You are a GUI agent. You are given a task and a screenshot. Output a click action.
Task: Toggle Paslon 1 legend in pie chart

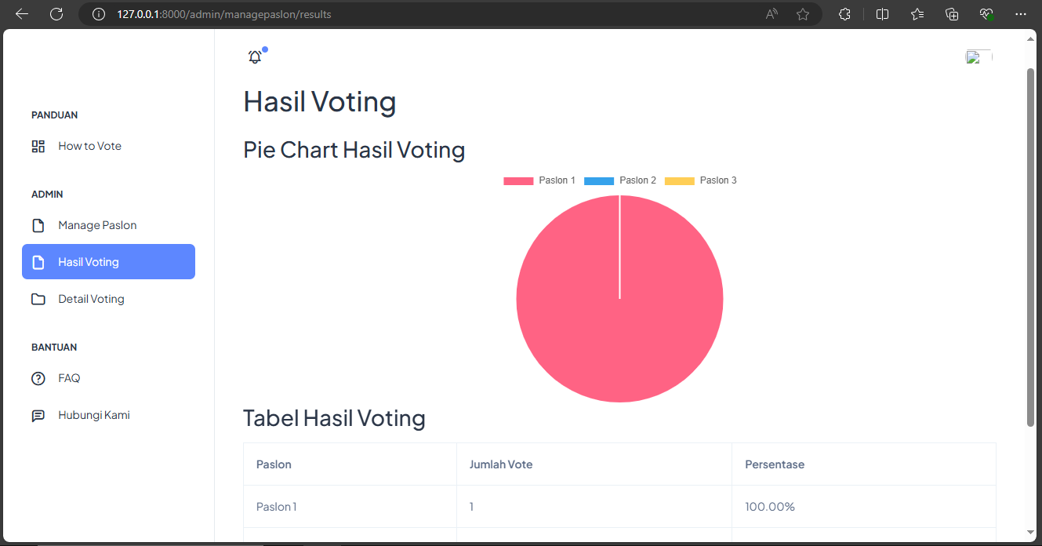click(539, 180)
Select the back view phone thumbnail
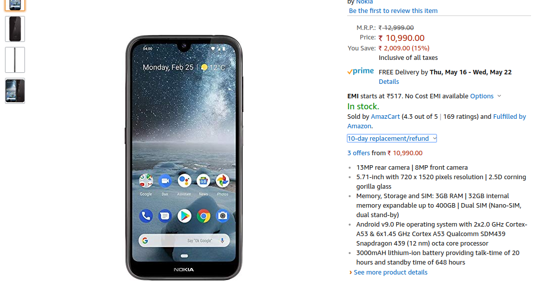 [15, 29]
--
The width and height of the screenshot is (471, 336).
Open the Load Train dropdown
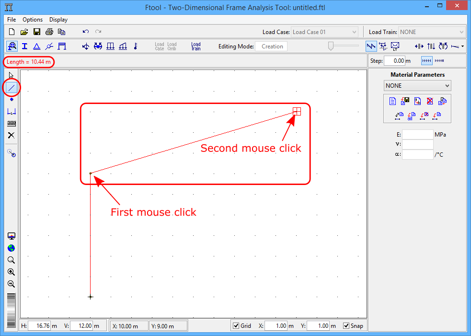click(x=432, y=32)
==
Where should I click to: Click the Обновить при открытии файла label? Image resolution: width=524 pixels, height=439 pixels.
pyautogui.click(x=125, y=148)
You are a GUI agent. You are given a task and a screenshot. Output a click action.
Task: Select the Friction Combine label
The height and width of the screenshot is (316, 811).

* TASK GOAL: Arrange the material from the line containing "Where should I" through the line containing "The height and" as a Markdown table with the columns Row and Line. Number each row and skip any blank lines.

* PROBLEM SOLUTION:
| Row | Line |
|---|---|
| 1 | Where should I click to: Click the Обновить при открытии файла label? Image resolution: width=524 pixels, height=439 pixels. |
| 2 | pyautogui.click(x=125, y=148) |
| 3 | You are a GUI agent. You are given a task and a screenshot. Output a click action. |
| 4 | Task: Select the Friction Combine label |
| 5 | The height and width of the screenshot is (316, 811). |